GIVEN DATA:
★ ★ ★ ★ ★ ★ ★

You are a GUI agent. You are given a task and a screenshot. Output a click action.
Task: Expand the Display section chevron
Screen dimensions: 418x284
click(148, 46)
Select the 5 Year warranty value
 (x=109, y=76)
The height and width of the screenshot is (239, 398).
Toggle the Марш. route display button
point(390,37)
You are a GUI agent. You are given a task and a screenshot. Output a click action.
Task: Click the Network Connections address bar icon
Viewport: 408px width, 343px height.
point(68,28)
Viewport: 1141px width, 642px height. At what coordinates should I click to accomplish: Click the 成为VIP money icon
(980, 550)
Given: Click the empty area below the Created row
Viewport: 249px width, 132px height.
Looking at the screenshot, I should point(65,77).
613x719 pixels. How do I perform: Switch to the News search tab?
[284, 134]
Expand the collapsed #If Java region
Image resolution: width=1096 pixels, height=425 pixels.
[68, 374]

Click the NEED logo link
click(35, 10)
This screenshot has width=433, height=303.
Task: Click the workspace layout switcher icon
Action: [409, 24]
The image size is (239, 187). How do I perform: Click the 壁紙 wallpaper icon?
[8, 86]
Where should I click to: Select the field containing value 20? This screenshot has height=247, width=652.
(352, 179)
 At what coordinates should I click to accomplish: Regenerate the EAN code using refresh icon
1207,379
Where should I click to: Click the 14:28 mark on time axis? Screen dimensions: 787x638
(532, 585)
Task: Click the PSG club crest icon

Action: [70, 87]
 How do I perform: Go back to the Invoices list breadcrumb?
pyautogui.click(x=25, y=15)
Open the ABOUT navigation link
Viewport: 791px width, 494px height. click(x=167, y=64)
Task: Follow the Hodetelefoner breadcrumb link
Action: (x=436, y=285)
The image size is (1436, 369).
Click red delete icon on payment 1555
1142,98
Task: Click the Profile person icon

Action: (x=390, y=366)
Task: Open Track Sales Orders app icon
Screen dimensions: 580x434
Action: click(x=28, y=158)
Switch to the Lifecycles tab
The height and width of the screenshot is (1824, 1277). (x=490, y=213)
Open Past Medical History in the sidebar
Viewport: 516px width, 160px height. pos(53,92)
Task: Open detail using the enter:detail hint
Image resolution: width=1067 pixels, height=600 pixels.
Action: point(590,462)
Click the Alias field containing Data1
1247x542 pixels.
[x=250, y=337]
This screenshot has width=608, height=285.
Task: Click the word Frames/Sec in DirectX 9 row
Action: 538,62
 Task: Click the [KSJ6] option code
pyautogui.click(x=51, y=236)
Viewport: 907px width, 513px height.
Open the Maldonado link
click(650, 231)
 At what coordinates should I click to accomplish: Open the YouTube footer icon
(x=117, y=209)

★ ★ ★ ★ ★ ★ ★

ACTIVITY:
Only the lines from the one containing "Task: Open detail using the enter:detail hint" through the final line of the material should be printed, each word for word. Both of those lines count.

RESPONSE BOX:
Task: Open detail using the enter:detail hint
Image resolution: width=1067 pixels, height=600 pixels.
Action: point(590,462)
Click the Alias field containing Data1
1247x542 pixels.
[x=250, y=337]
This screenshot has width=608, height=285.
Task: Click the word Frames/Sec in DirectX 9 row
Action: 538,62
 Task: Click the [KSJ6] option code
pyautogui.click(x=51, y=236)
Viewport: 907px width, 513px height.
Open the Maldonado link
click(650, 231)
 At what coordinates should I click to accomplish: Open the YouTube footer icon
(x=117, y=209)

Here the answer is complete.